_Problem to work on_
Upon reaching the line that contains "Task: Click the flag-painted profile avatar" in the records below, begin repeating every line exactly through the last one, skipping pictures.

_Given data_
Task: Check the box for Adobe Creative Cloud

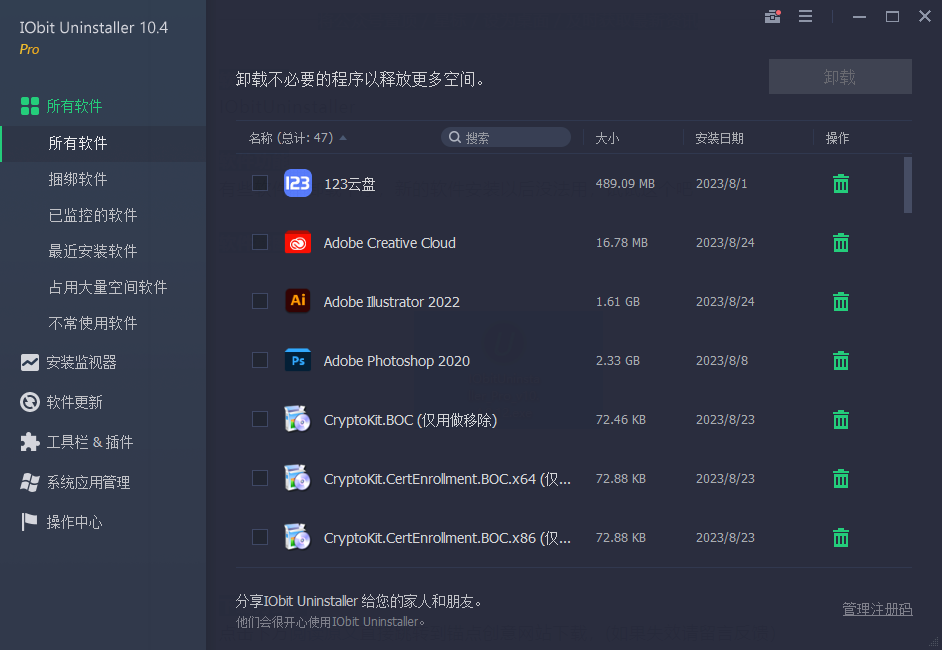Action: pyautogui.click(x=260, y=243)
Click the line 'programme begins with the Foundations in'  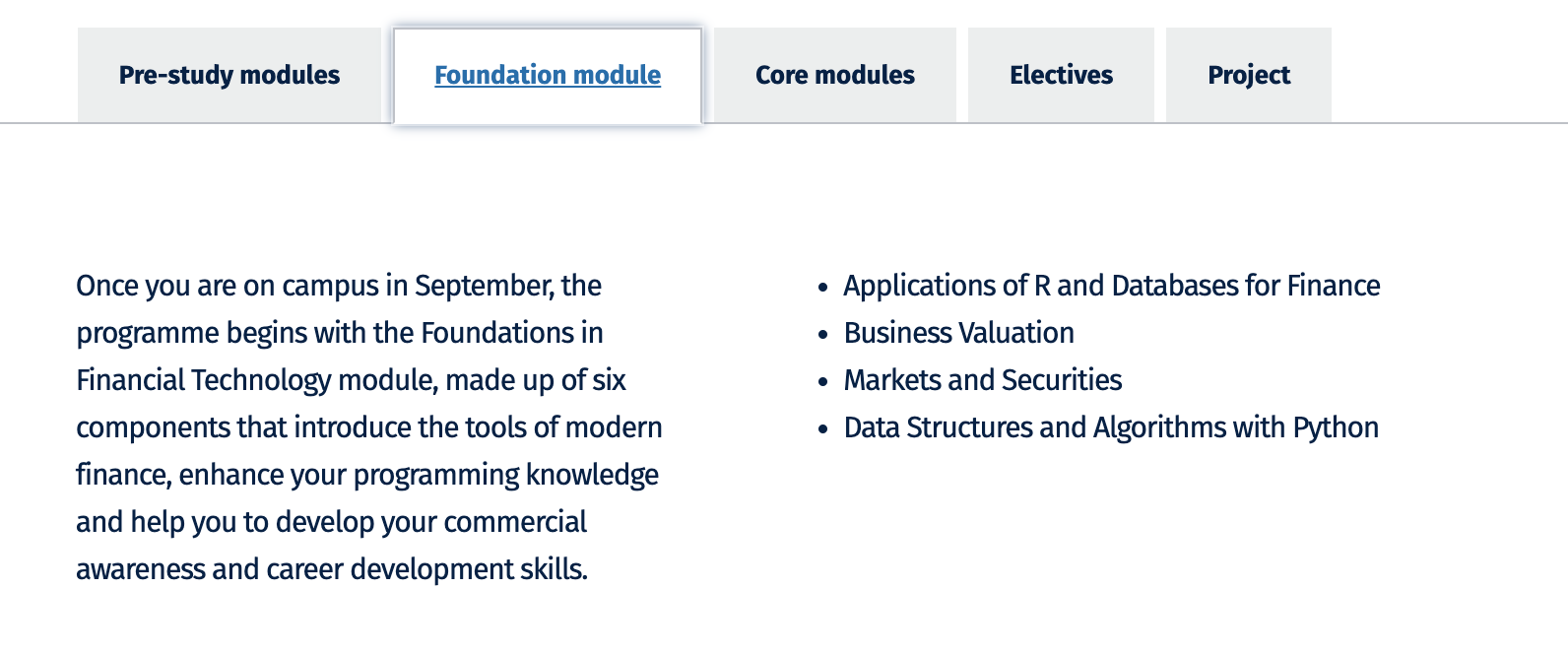click(x=340, y=333)
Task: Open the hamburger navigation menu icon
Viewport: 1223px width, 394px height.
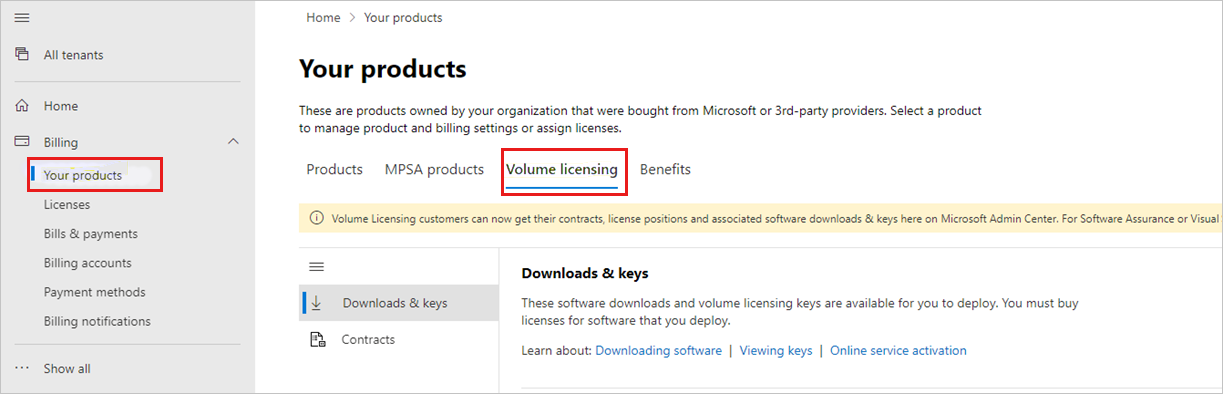Action: (x=22, y=18)
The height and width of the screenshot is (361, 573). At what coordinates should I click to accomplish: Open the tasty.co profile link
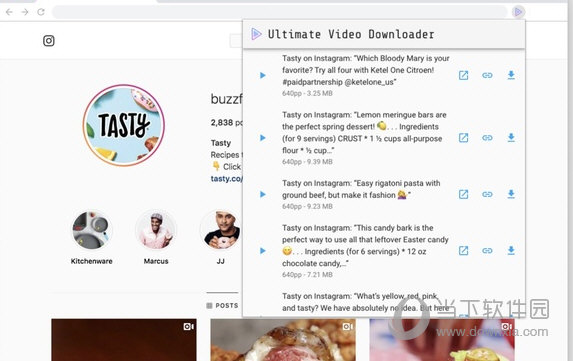click(227, 179)
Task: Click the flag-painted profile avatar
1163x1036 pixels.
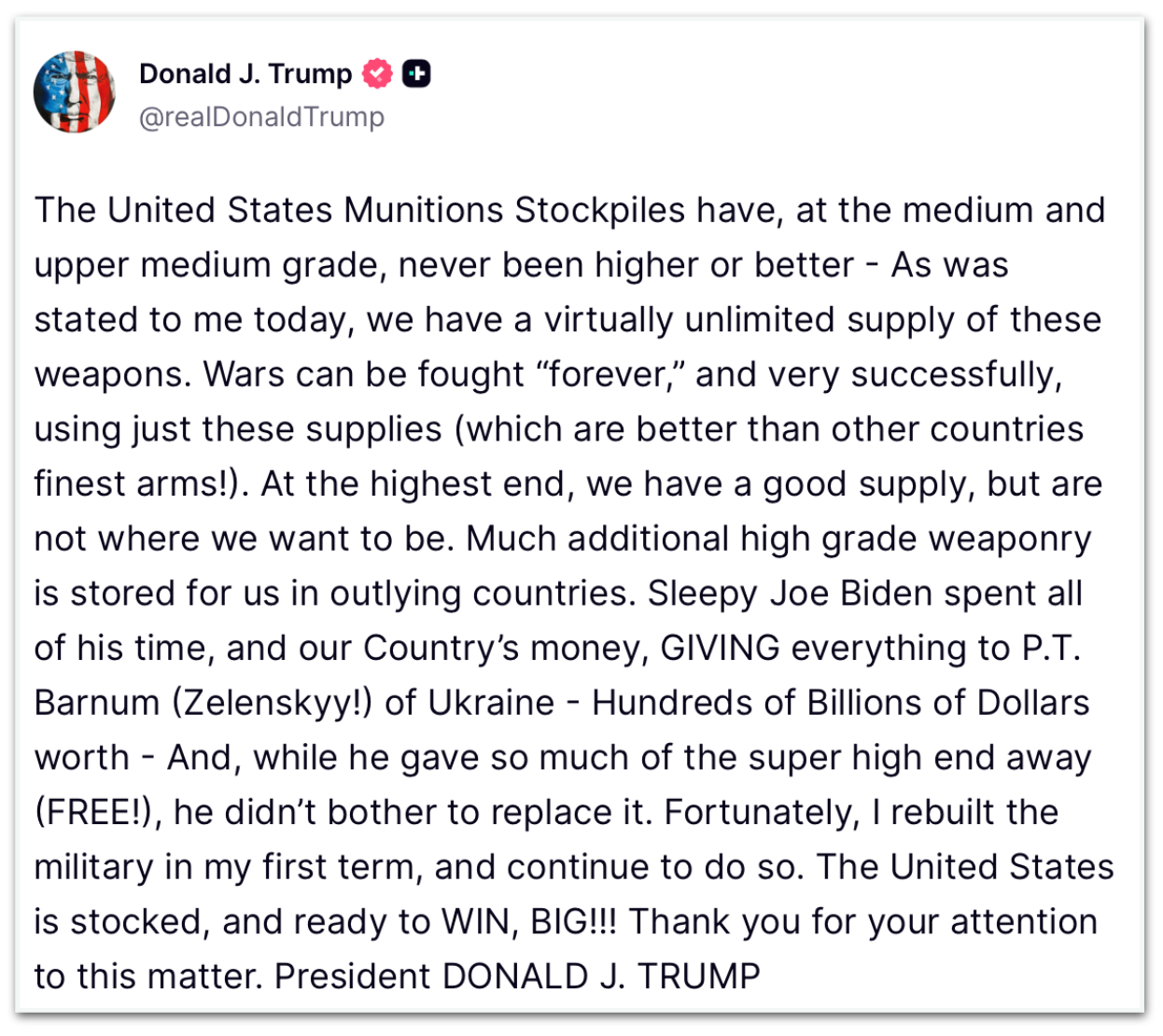Action: coord(74,91)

_Task answer_
Task: Click the flag-painted profile avatar
1163x1036 pixels.
Action: coord(74,91)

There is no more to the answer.